The EU, according to Archbishop Welby, has been the greatest dream realised for human beings since the fall of the Western Rome Empire. It was division and infighting that brought about that fall. All the signs are that the EU will go the same way. David Rammell
Everton, Hampshire SIR – There is an irony in Archbishop Welby’s assertion that the EU is the best thing since the fall of the Western Roman Empire. After all, his post is dependent upon an ecclesiastical Brexit from another Roman empire.
Most of his flock within the Anglican Communion also live in the very countries with which we should be free to trade once outside the EU. Mark Robbins
Bruton, Somerset
SIR – I am puzzled by how much is being made of the need to leave the customs union in order to capitalise on opportunities in South and Central America.
In general, Britain lies around fifth in the league table of EU nations’ exports to the countries cited by the Foreign Secretary as being hungry for “more investment, more engagement, [and] more co-operation” (Comment, May 28).
If the Germans and the Italians and the Spanish – and often the French and the Dutch – can do better than us, perhaps the true barriers to UK trade growth lie elsewhere?
Peter Hardy Loddon, Norfolk
SIR – You report (June 5) that “ministers are considering crossborder VAT arrangements that would mean Britain remaining under the control of the European Court of Justice (ECJ) after Brexit”.

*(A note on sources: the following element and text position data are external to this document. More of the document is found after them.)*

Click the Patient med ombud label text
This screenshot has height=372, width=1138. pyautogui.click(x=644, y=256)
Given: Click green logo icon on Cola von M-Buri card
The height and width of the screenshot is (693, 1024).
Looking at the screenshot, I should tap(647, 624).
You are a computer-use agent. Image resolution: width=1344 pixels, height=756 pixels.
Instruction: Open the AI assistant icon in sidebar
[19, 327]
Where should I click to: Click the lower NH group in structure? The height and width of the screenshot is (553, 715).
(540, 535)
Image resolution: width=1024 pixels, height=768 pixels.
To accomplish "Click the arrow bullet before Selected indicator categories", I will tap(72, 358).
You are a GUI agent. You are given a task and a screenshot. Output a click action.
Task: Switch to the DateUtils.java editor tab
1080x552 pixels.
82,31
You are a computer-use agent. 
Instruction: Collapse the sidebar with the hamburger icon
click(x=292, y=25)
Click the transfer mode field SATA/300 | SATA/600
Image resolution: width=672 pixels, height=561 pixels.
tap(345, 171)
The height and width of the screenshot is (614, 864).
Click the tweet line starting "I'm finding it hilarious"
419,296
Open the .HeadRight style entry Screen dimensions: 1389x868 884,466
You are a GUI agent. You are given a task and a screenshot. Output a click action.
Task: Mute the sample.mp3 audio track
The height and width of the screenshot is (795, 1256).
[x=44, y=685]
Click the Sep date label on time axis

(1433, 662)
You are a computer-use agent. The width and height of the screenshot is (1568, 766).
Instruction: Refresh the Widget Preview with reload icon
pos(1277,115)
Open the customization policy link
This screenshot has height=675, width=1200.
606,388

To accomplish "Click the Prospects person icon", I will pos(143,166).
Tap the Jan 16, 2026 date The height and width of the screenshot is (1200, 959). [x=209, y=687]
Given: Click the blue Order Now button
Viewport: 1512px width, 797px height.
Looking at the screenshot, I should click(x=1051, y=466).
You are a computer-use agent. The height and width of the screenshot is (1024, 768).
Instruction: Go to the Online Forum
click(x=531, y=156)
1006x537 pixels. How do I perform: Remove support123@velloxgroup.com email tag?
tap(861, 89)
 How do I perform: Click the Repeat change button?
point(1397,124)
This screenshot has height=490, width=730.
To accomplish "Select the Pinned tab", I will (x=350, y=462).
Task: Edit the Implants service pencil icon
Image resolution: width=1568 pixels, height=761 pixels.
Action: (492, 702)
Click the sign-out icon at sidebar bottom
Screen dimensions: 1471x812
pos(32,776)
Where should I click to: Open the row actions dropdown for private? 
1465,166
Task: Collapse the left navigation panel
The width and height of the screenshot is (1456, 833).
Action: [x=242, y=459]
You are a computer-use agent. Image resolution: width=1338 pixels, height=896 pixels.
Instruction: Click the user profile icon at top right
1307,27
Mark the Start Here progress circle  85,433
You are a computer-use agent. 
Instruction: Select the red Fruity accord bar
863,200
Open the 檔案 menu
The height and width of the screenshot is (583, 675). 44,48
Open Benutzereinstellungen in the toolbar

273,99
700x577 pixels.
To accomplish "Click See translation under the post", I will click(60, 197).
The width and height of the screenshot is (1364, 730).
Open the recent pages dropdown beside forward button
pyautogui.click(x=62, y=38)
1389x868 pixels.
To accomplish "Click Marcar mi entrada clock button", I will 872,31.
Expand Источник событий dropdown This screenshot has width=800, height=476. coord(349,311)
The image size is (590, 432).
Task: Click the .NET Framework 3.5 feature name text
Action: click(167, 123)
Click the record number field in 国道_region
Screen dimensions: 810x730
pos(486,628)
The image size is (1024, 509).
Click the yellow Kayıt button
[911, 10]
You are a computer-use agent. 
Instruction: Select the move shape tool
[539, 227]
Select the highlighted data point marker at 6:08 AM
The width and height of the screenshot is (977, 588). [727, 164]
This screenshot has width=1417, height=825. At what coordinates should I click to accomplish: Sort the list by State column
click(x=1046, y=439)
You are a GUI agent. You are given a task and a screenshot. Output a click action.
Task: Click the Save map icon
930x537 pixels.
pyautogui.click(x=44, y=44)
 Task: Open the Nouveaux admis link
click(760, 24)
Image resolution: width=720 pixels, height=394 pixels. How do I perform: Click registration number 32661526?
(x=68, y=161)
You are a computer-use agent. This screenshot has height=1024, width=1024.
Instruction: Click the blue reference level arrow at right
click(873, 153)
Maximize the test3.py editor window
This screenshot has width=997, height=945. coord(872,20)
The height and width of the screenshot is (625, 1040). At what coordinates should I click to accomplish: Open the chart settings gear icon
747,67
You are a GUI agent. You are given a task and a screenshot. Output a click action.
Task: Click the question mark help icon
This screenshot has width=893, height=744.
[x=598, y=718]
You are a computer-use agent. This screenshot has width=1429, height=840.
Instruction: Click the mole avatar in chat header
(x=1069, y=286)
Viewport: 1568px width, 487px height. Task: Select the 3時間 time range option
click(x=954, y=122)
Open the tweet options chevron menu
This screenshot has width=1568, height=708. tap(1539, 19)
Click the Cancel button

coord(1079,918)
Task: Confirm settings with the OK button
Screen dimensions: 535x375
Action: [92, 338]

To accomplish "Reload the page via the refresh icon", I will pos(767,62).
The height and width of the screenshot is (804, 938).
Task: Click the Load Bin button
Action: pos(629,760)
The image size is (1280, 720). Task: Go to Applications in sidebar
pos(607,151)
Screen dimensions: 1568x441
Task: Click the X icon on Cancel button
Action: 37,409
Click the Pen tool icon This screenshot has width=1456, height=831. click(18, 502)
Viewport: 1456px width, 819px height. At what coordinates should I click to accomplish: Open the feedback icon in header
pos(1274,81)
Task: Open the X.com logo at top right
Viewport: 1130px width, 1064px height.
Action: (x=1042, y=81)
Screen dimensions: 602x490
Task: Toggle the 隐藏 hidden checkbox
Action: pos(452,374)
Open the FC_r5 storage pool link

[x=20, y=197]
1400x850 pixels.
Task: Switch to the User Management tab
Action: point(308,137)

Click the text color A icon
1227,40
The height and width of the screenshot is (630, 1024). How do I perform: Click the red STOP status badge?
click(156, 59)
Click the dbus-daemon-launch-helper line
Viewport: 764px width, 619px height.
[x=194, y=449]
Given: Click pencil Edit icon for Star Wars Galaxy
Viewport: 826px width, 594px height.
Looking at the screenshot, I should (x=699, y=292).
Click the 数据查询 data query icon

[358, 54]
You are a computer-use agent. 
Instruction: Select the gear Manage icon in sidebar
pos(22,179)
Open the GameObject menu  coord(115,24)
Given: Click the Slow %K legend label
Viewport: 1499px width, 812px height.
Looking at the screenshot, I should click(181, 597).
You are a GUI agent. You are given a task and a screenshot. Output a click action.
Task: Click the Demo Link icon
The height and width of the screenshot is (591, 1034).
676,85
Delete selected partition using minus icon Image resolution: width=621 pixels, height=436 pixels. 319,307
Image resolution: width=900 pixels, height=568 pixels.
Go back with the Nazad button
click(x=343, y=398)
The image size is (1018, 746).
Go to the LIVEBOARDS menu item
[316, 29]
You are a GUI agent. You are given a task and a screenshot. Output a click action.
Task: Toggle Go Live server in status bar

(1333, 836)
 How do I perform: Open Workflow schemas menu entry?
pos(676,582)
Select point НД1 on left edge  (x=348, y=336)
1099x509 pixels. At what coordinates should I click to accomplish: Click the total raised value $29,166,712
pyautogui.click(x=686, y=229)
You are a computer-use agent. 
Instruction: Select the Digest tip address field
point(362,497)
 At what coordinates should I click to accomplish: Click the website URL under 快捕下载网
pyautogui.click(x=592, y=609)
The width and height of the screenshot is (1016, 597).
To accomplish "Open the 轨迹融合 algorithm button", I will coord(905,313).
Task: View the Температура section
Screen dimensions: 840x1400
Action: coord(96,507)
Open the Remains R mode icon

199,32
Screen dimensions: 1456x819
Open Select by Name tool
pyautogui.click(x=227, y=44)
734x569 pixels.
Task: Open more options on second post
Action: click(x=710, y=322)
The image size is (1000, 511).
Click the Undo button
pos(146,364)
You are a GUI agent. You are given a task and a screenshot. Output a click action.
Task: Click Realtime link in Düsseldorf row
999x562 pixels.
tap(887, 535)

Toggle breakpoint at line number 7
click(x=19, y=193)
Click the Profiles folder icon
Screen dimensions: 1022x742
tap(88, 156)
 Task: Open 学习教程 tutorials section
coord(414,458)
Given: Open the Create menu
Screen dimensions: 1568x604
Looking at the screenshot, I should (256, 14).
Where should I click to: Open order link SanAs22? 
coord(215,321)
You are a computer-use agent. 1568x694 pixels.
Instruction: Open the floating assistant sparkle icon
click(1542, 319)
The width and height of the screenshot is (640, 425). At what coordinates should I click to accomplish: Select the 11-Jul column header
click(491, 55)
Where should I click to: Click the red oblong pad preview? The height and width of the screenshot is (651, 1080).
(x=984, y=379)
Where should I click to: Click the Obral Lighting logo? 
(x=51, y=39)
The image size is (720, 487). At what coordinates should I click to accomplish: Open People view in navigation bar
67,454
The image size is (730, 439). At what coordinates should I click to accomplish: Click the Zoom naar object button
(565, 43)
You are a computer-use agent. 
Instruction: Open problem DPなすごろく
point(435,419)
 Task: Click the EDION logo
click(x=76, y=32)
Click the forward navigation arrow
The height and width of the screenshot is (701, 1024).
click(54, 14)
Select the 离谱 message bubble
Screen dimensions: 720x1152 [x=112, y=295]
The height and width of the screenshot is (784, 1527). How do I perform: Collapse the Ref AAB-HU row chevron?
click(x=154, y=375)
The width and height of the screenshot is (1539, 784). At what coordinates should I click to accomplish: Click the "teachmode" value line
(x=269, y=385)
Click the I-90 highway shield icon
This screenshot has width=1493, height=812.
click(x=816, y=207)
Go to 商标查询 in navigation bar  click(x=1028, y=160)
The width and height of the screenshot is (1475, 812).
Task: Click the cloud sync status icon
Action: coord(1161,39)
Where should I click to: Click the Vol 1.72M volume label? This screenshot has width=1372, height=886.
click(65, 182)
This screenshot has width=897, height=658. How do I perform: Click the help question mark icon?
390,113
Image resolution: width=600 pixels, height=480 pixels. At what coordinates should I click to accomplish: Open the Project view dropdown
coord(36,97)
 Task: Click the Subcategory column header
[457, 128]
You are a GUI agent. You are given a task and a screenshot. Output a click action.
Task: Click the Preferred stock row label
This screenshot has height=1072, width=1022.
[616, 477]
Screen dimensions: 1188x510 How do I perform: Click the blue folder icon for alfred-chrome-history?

Shortly before the Brexit referendum, Sir Richard Aikens, a former member of the Court of Appeal, and Michael Howard, the former Conservative leader, wrote in your paper that in the previous six years, the ECJ had ruled against HMRC in £7billion worth of cases brought by multinational companies disputing VAT and other bills. They went on to write that more claims – to a value of £43billion – were awaiting judgment. Perhaps that figure should have been plastered on the side of the Brexit campaign bus.